Your highest self would tell you to, “You know what? Handle this well, so you can respect yourself later.”
Your best self would say, “Handle yourself well now just to prove that you can.”
Your best self would say, “You know what? If you handle yourself now, you have fewer regrets later.”
Your best self would say, “You know what? Instead of being angry, try to be compassionate because from compassion and love comes a greater power to influence then you will ever have as an angry little child.”
Your older self, they’d tell you, they’d learn you. They’d give you the messages that you needed to hear. What would you do as your highest self?

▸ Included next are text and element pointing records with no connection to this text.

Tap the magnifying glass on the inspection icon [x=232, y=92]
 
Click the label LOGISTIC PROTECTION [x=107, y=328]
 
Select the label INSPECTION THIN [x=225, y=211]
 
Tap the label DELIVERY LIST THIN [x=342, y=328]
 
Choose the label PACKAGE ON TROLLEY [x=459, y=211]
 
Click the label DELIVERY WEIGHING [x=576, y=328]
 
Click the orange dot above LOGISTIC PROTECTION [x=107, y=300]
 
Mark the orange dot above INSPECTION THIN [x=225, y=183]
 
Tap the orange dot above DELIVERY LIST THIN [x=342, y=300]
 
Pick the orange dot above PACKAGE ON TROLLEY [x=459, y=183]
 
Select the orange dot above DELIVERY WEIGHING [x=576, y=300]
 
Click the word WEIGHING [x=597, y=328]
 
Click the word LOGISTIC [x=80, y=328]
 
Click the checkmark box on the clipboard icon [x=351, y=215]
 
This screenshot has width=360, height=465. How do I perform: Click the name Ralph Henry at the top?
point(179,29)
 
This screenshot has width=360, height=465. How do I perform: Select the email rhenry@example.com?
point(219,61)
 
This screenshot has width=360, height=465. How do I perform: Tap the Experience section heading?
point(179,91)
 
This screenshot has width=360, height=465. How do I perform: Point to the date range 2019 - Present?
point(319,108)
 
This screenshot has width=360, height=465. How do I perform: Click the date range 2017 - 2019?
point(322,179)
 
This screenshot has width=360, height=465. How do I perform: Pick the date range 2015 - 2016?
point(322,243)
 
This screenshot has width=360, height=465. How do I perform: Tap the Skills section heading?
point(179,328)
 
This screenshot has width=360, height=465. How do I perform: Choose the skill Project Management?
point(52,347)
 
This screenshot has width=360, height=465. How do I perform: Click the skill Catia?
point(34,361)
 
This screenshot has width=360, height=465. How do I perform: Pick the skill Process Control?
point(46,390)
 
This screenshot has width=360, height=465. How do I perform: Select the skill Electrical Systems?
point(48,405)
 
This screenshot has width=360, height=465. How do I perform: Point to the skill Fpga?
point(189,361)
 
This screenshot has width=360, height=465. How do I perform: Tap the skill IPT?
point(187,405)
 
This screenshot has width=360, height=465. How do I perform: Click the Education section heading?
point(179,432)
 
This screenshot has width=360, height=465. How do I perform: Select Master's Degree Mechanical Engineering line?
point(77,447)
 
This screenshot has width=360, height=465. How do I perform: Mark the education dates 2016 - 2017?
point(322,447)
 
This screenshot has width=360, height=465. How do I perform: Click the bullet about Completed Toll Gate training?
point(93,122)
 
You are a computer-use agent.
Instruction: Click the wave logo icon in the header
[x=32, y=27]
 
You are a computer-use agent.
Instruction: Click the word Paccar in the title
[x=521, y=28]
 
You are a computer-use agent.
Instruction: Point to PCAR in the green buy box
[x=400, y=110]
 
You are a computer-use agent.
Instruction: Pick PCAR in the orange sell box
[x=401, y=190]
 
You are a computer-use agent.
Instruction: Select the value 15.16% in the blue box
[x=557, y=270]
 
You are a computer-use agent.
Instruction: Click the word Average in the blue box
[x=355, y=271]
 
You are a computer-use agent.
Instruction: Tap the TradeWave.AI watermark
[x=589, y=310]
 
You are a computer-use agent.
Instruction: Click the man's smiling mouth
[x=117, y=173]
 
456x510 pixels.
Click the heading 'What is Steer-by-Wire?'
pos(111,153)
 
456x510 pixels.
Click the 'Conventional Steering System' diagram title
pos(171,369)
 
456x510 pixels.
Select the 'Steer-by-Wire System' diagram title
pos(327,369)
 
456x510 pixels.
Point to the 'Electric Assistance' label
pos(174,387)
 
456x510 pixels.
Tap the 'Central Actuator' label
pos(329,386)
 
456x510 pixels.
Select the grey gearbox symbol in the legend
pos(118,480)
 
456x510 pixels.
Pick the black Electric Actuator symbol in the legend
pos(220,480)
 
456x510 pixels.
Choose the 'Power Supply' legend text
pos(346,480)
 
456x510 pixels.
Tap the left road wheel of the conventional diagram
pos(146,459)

I like my trigger for myself as when I feel those negative emotions, I ask a very specific question. My question is, “If I was acting as my highest self now, what would be my next right action of integrity. Coming from a place where I want to be happy as a human being, how would I reply to this?” And that changes the game.
The questions we ask ourselves in moments of conflict, dictate the answers in the way in which we behave. And so, I say to you:
- Take a beat,
- Ask the questions,
- Wonder why you are so upset, and
- Let it go.
Ask, “What would my highest-self do in the situation?”
And the last idea, just another ‘W’, well-being. Well-being. Ask yourself, “What would my reply be in this case that would help me develop well-being of mind, of heart and how could I respond in this way that would help somebody else with their well-being? That would give them a little more perspective, a little bit more wisdom.”
Not as the “Holier than now, I’m so better than you. Oh I hate you and you scream at the person.”
But instead, “How could I explain myself so I feel good about myself and I’ve conveyed what I need to convey.”
But I also did it in a way that they became better because what if you went from the angry, responsive, reactive, impulsive child into the adult that inspired the world with how you behaved even when you had the right to be angry. What if even though Nelson Mandela had all the reason in the world to walk out of his jail cell and be angry and he, what if he’d done it? We wouldn’t have had the obliteration of a partied. We would not have a noble prize winning person. We wouldn’t have had somebody who millions and millions and millions of people went to the streets in peace marches to support. When he passed away, the world celebrated. Looked at as not just an inspiration but an icon.
You look at the people who have all the reason in the world to be angry. A Martin Luther King. A Mother Teresa. People who have been vilified, talked bad but they held their center. They still thought in terms of not angry responsiveness but service to the world. They knew that their role was to be a role model.
Maybe, next time you have all the reason in the world to be angry, you don’t justify it and you say, “I’m going to take a higher ground. I’m going to use this incident, this moment, this time to develop some personal strength. I’m going to use this moment, this time, this context to inspire. I’m going to use this moment, this time to be the rational mind here to be the mind that will help, that will serve, that will demonstrate patience because patience is a virtue. I will use this time, this moment to demonstrate that I am a good person.”
If you can do that more often than you have in the past, you will start to feel stronger and you will start to feel what we call, The Charged Life.